David Basch offers this pontification:

"In actuality, it was shown that Sonnets 30 and 31 open with
unmistakable configurations that present transliterations of the
Tetragrammaton. In Sonnet 30, this is in the form of a palindromic
presentation that can be read forward and backward as I-VV-H (JaVVaH)
and I-HV-h (JaHVaH). In Sonnet 31, we find yh-Wh at the beginning of the
first two lines, which when also read from right to left yield ihW-H.
(In these "i" and "j" are the same Elizabethan letter.) When the poet's
method of presenting these names is recognized, we are then enabled to
find other similar configurations of this name in the same sonnets,
which though in divided forms, have divided forms which are similar in
construction, telling that these are patterned and not accidental. Then
in Sonnet 105, we have similar phenomenon in displaying the
transliterated name "El Shaddai" numerous times.  The presence of these
names tells to whom the poet is addressing these sonnets, though this
alone would not tell whether the poet were Jewish or not."

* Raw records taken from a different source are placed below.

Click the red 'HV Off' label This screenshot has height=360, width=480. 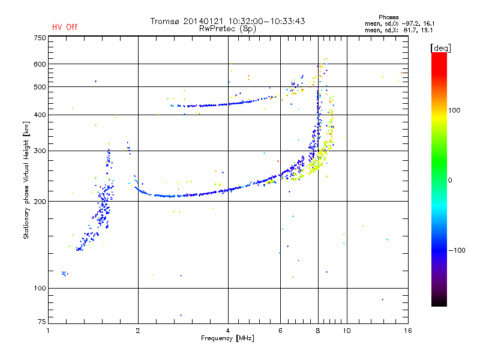point(65,27)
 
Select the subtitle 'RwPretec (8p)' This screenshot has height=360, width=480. point(227,29)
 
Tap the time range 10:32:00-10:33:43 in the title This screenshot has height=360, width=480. point(266,21)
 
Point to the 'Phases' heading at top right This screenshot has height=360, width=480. point(388,17)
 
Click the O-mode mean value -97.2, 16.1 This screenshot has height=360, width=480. point(418,23)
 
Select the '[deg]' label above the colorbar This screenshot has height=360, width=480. point(440,49)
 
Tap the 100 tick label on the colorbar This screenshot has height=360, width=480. point(454,110)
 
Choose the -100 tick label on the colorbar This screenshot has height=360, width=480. point(457,250)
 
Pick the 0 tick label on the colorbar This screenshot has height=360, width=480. point(450,181)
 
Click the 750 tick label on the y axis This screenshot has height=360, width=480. point(40,38)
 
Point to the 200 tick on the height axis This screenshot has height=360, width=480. point(40,202)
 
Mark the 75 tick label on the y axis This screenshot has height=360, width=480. point(42,322)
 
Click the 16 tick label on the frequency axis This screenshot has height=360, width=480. point(408,331)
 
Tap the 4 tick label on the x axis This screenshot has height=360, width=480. point(228,331)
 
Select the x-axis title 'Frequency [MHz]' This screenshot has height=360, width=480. point(227,338)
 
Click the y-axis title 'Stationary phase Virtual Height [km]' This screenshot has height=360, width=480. point(26,181)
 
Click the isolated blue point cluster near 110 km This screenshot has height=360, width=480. point(65,274)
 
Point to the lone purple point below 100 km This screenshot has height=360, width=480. point(382,299)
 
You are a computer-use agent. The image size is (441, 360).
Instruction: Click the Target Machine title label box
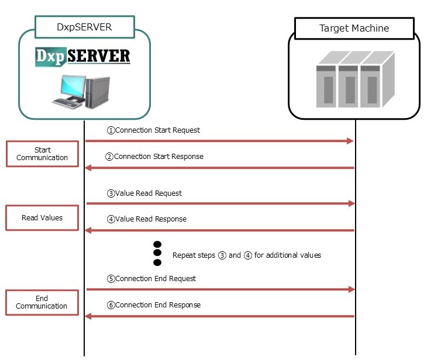pyautogui.click(x=354, y=28)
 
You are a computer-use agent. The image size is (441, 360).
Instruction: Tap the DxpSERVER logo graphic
pyautogui.click(x=82, y=57)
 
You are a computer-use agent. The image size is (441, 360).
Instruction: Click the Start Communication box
pyautogui.click(x=42, y=154)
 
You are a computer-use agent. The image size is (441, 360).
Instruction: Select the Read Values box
pyautogui.click(x=42, y=217)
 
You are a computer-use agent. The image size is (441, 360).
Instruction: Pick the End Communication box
pyautogui.click(x=42, y=302)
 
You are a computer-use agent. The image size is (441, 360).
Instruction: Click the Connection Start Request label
pyautogui.click(x=153, y=130)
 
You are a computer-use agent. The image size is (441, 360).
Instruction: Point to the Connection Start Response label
pyautogui.click(x=154, y=157)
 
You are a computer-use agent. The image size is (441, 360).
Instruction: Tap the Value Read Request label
pyautogui.click(x=144, y=193)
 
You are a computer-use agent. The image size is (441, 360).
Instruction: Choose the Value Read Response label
pyautogui.click(x=146, y=219)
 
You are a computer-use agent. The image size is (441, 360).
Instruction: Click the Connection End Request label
pyautogui.click(x=151, y=279)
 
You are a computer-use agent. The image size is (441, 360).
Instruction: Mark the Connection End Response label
pyautogui.click(x=153, y=305)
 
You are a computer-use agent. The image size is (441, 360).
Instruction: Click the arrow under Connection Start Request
pyautogui.click(x=219, y=141)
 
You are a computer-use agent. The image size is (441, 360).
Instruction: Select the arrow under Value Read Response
pyautogui.click(x=219, y=230)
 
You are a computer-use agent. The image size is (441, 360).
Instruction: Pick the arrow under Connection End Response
pyautogui.click(x=219, y=316)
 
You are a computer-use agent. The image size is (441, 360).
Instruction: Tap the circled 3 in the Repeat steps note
pyautogui.click(x=222, y=255)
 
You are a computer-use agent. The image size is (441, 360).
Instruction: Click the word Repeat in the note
pyautogui.click(x=183, y=255)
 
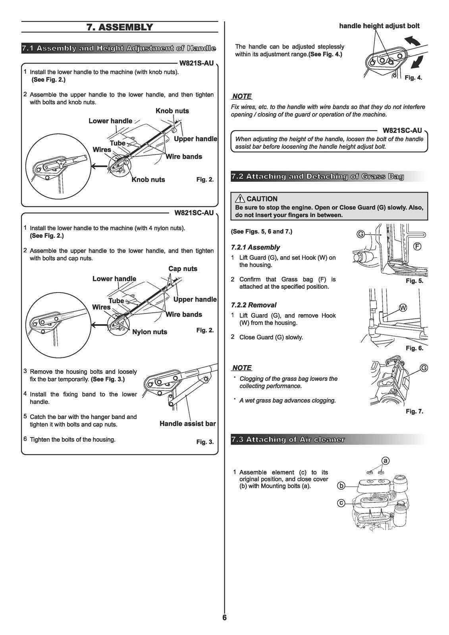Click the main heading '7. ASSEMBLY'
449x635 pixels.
point(119,27)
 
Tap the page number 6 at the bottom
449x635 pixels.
point(224,618)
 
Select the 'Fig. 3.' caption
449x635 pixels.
point(205,442)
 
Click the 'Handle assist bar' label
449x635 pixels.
point(187,423)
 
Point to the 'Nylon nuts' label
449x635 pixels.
point(150,332)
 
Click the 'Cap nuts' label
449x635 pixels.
point(183,269)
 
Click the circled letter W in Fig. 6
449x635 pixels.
point(403,308)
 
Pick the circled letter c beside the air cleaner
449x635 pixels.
point(341,503)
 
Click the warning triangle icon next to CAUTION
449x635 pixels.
point(240,199)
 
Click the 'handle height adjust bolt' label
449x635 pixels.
point(379,26)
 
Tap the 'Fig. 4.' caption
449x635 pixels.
point(413,78)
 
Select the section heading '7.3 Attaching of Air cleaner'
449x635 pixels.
point(288,439)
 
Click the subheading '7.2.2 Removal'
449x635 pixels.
point(253,305)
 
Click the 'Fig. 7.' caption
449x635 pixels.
point(414,411)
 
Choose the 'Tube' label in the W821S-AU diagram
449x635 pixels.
point(118,143)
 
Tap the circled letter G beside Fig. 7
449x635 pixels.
point(424,368)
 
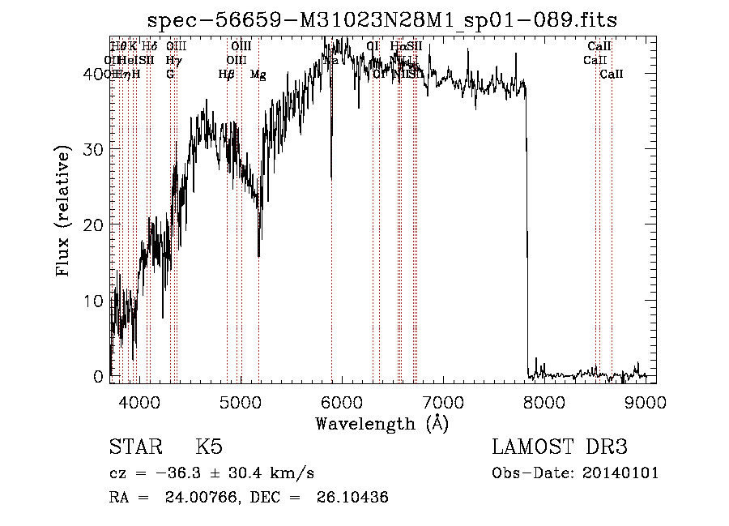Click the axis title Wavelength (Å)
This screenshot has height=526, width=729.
(382, 424)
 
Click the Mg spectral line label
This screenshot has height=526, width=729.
(258, 75)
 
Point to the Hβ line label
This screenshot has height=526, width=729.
(226, 75)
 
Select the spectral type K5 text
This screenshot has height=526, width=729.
(209, 447)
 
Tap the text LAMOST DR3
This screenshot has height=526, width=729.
(559, 447)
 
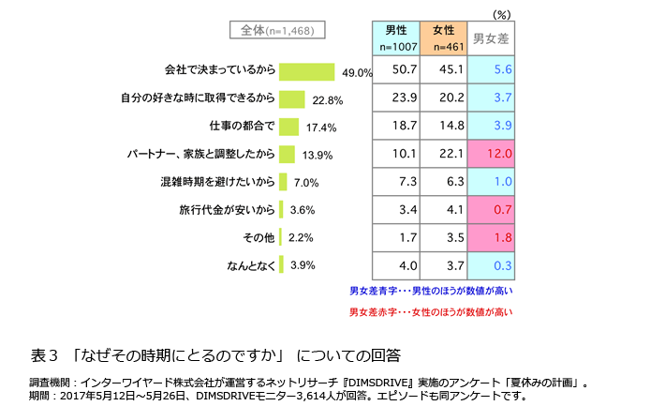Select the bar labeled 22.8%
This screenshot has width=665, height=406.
coord(292,98)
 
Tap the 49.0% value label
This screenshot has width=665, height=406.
coord(357,73)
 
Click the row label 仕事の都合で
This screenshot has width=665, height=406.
coord(241,126)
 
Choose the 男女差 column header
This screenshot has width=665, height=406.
coord(491,38)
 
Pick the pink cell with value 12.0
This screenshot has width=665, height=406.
coord(491,153)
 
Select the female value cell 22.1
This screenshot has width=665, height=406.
coord(443,153)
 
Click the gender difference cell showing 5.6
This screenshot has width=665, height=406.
coord(491,69)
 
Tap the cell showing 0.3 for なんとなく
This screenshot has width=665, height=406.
coord(491,265)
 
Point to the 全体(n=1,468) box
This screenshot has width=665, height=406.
coord(277,30)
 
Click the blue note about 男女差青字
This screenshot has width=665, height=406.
coord(432,292)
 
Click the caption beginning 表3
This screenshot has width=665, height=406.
coord(215,355)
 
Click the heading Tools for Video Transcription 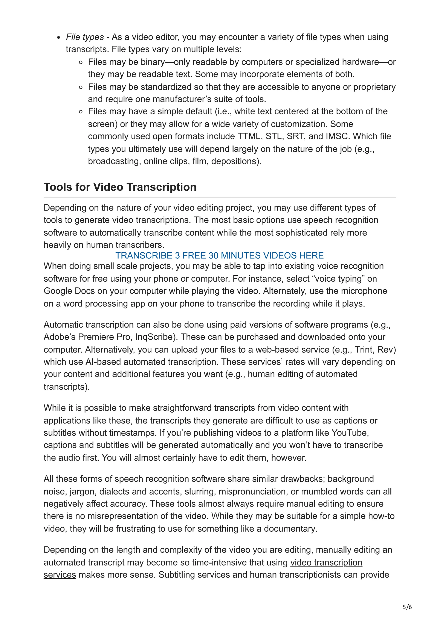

There is a curious nightmare quality to reading Basch's comments, like
one of those dreams where you keep doing the same tedious chore over and
over again. If they weren't about five times my limit, I might read them
more often just to induce that semi-somnolent state in my over-stressed
existence.

But it is easy to see the source of Weiss's exasperation: there is no
content here at all. Claims such as "In Sonnet 30, this is in the form
of a palindromic presentation that can be read forward and backward as
I-VV-H (JaVVaH) and I-HV-h (JaHVaH). In Sonnet 31, we find yh-Wh at the
beginning of the first two lines, which when also read from right to
left yield ihW-H," mean nothing whatsoever. Using that sort of reasoning
I could pull out "There is no God but Allah" (transltered)," "Workers of
the world unite" (ditto), and any other thing my fevered brain sought to
find there.

Arguments based on palindromes, transliteration, and letters plucked
from here and there are not arguments at all but fantasies.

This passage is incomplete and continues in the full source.